BASE-Publications:
Abstracts
Carotid atherosclerosis,
vascular risk profile and mortality in a population-based sample of
functionally healthy elderly subjects: The Berlin Aging Study
Thomas Hillen, Rolf Nieczaj, Helga Münzberg, Rainer T. Schaub,
& Elisabeth Steinhagen-Thiessen (2000)
Journal of Internal Medicine, 247,
679-688
Objectives. Studies on extracranial carotid atherosclerosis have
predominately been undertaken on middle-aged subjects. This study examines the
prevalence of extracranial carotid atherosclerosis, its relation to vascular
risk factors and its significance for survival in elderly subjects.
Design. Population-based cross-sectional survey. Non-modifiable vascular
risk factors examined were family history of atherosclerotic disease, sex and
apolipoprotein E (apoE) genotype.
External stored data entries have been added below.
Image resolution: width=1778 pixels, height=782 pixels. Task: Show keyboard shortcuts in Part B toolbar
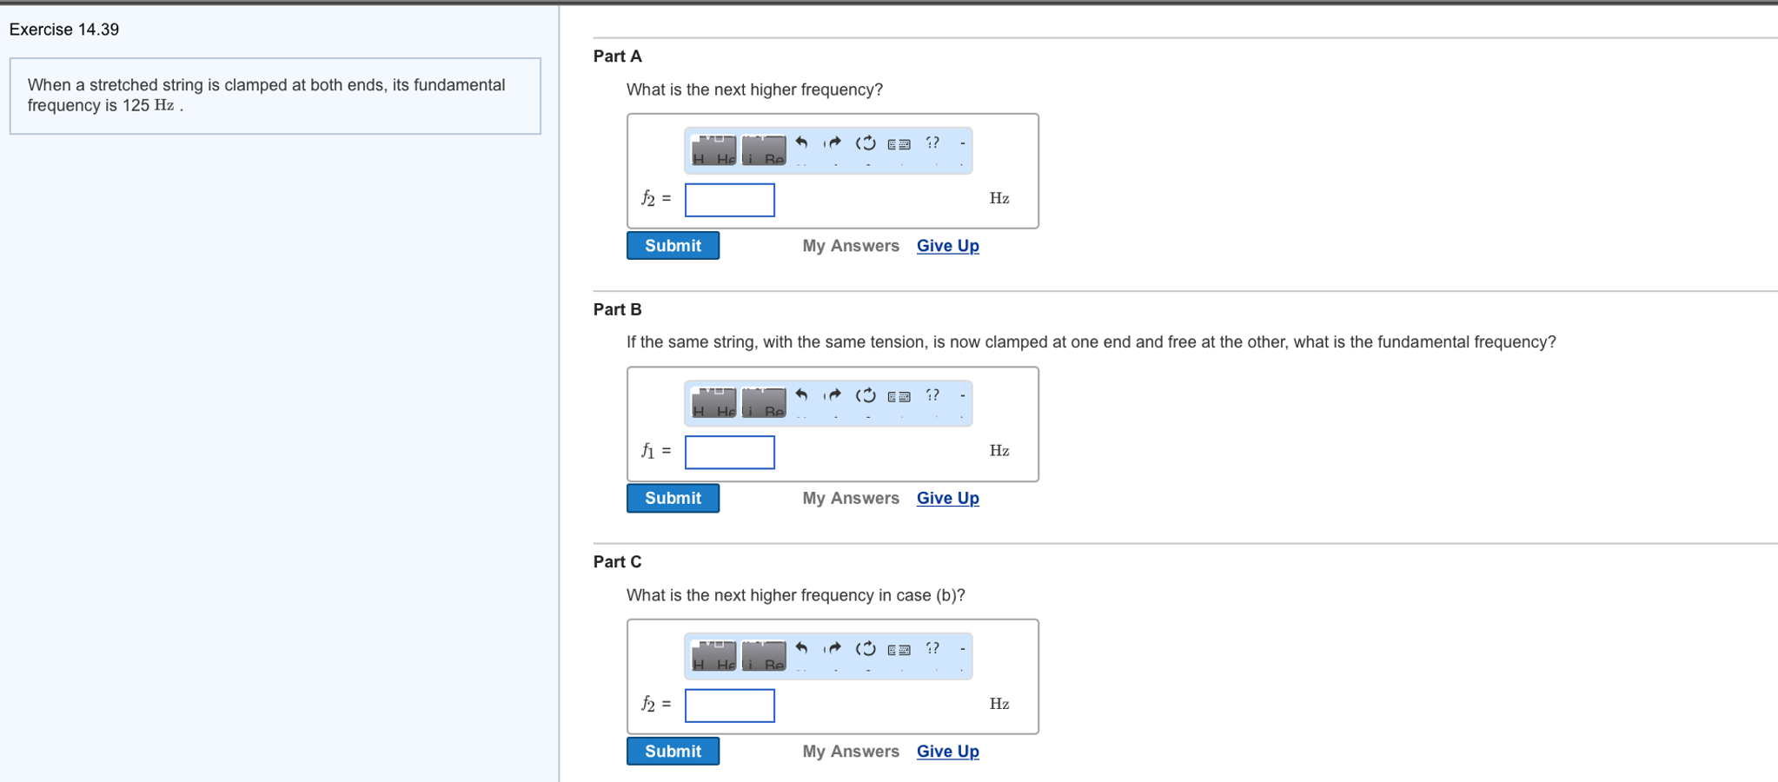[x=899, y=397]
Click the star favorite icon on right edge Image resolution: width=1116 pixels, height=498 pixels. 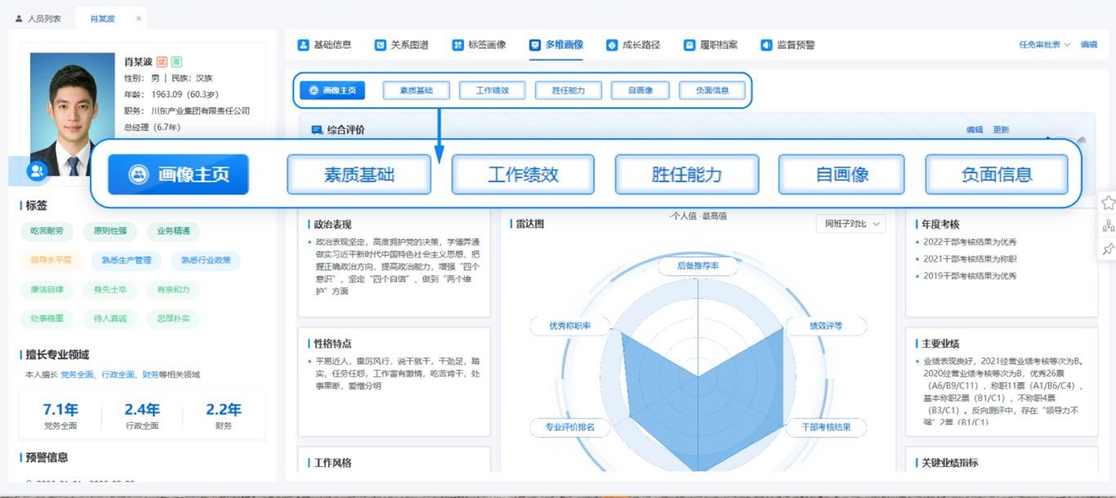point(1108,202)
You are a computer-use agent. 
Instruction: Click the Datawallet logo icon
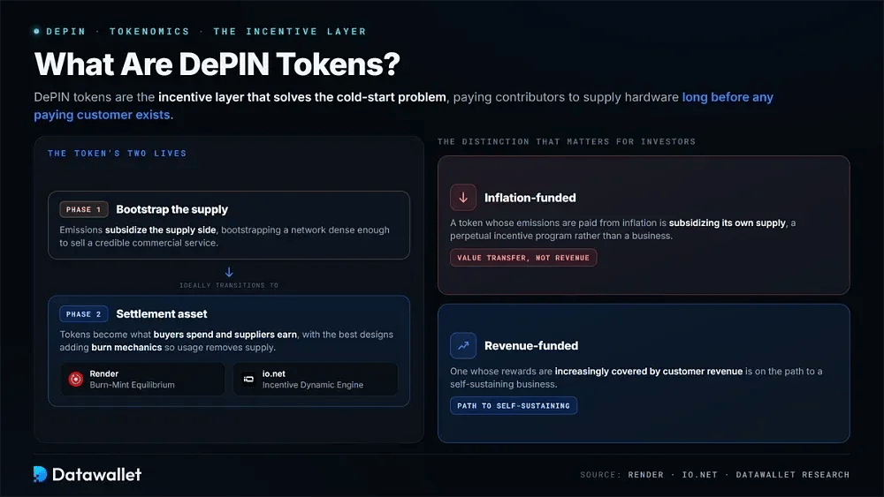(x=40, y=474)
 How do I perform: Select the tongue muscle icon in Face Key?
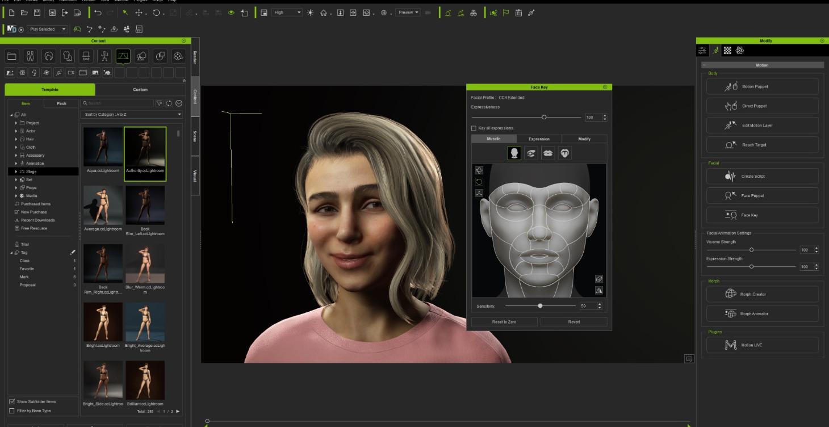click(x=564, y=153)
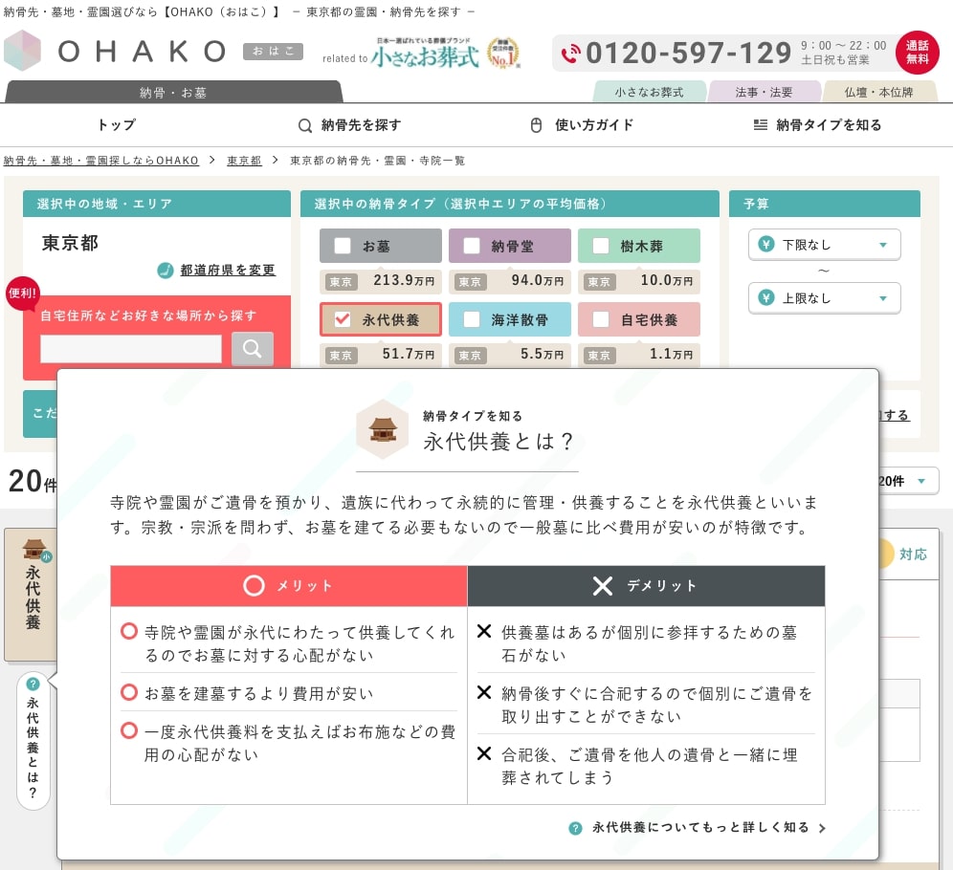Click the temple icon in the popup header
The height and width of the screenshot is (870, 953).
tap(382, 429)
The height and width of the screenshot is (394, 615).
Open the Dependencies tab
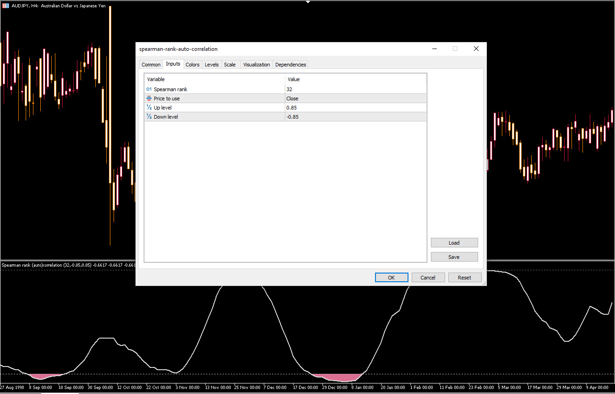(291, 65)
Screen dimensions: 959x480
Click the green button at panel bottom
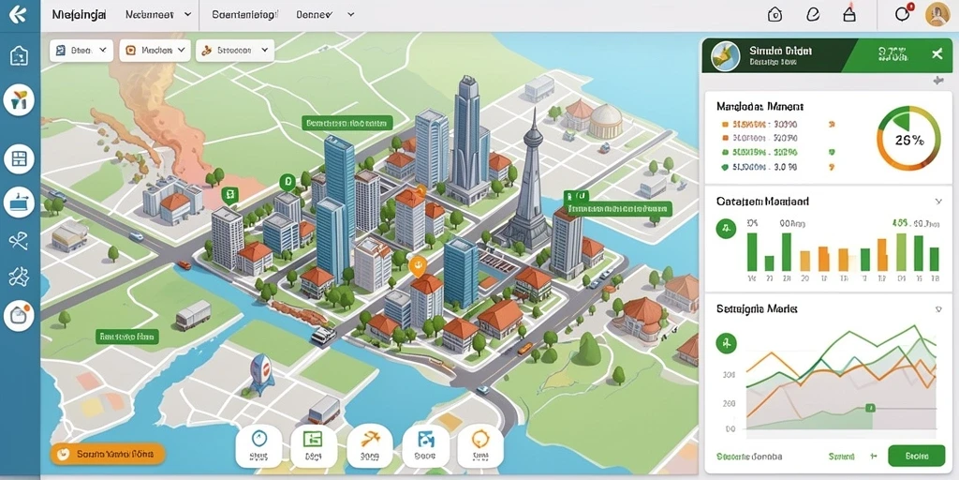click(916, 457)
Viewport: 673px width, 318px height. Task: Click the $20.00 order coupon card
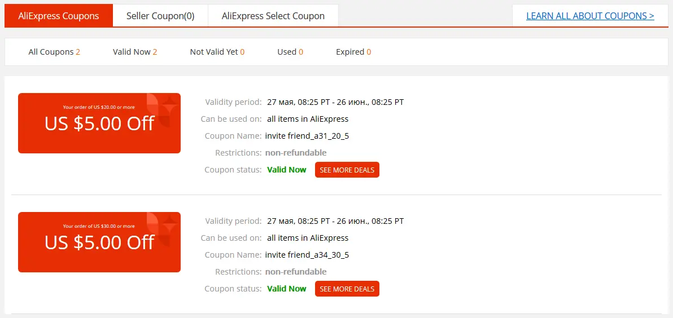99,123
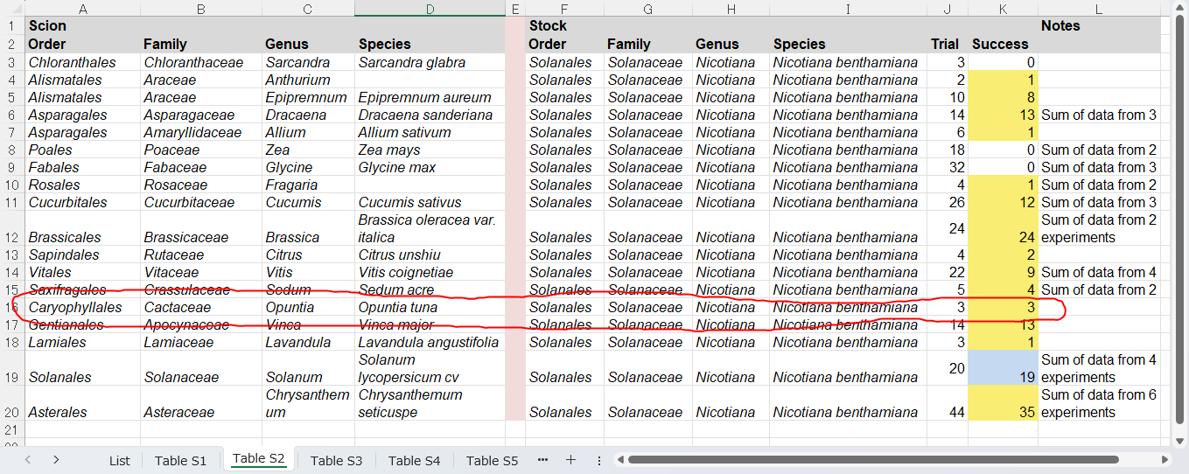Click the vertical dots tab bar handle
The height and width of the screenshot is (474, 1189).
coord(599,460)
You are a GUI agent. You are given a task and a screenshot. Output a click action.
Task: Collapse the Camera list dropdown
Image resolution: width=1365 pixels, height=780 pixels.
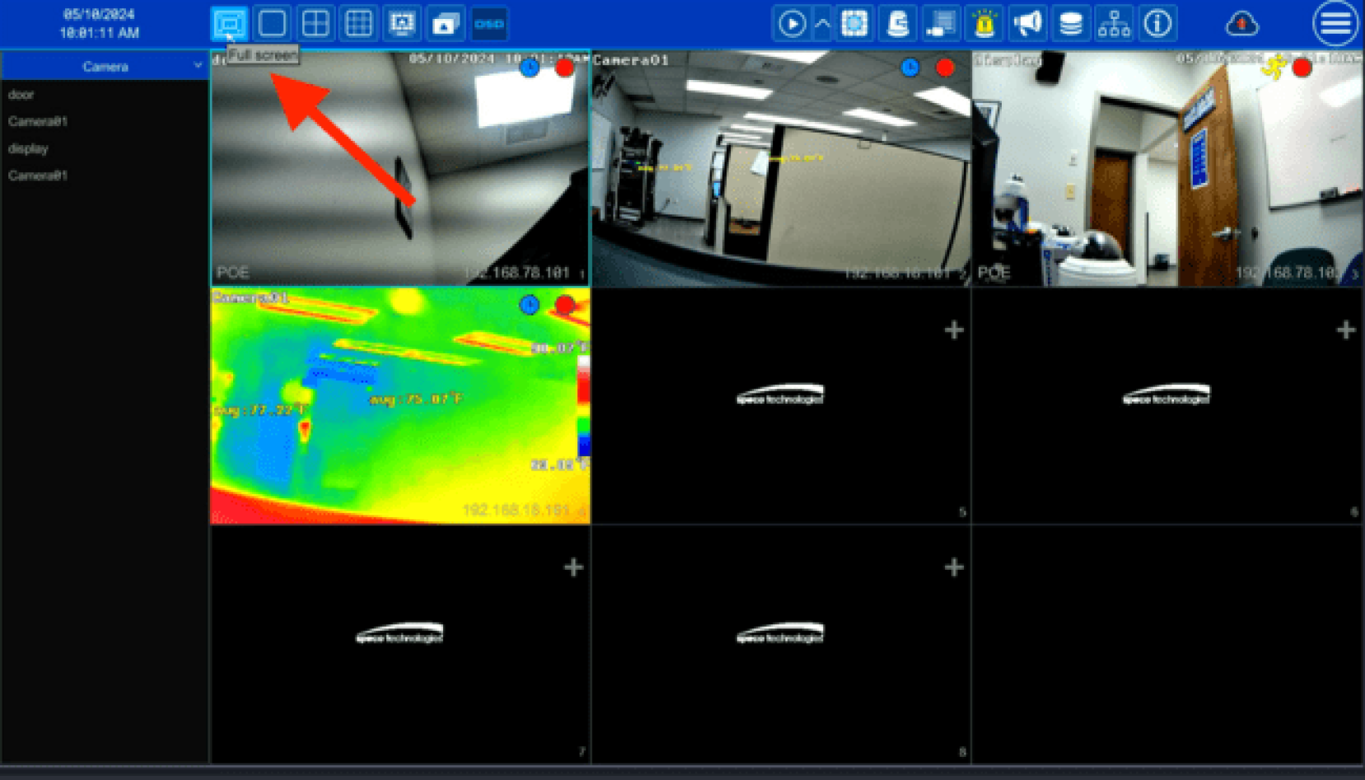(x=198, y=66)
Potentially modifiable risk factors assessed
were smoking, fibrinogen, fasting lipids, body mass index, hypertension and
diabetes.
Setting and subjects. Two hundred and twenty-five functionally healthy
volunteers of the Berlin Ageing Study, aged 70-100.
Main outcome measures. Presence of carotid stenosis and plaque
ascertained by ultrasound imaging; 5-year mortality.
Results. At least one plaque was found in 144 (64%) of the volunteers;
34 (15%) had a stenosis over 50%; and nine (4%) had a stenosis over 75%. Total
cholesterol > 6.5 mmol L-1, LDL cholesterol > 4.6 mmol L-1 and total
cholesterol/HDL cholesterol ratio > 5 were significantly associated with
presence of plaque in 70- to 80-year-old subjects, as was diabetes in subjects
over 80 years. Log-linear analyses showed significant three-way interactions
for high LDL cholesterol and diabetes with plaques and age. Family history,
sex, apoE genotype, smoking and fibrinogen were not related to presence of
plaque in the study population. Cox regression analysis revealed increased
5-year mortality rates for subjects with plaques (OR = 2.88; 95% CI =
1.30-6.35), whereas the vascular risk profile was not associated with
mortality.
Conclusions. In a population-based sample of functionally healthy
elderly subjects, the significance of the vascular risk profile seemed to be
diminished. It had no impact on survival and only modifiable risk factors
showed an age-dependent association with carotid disease.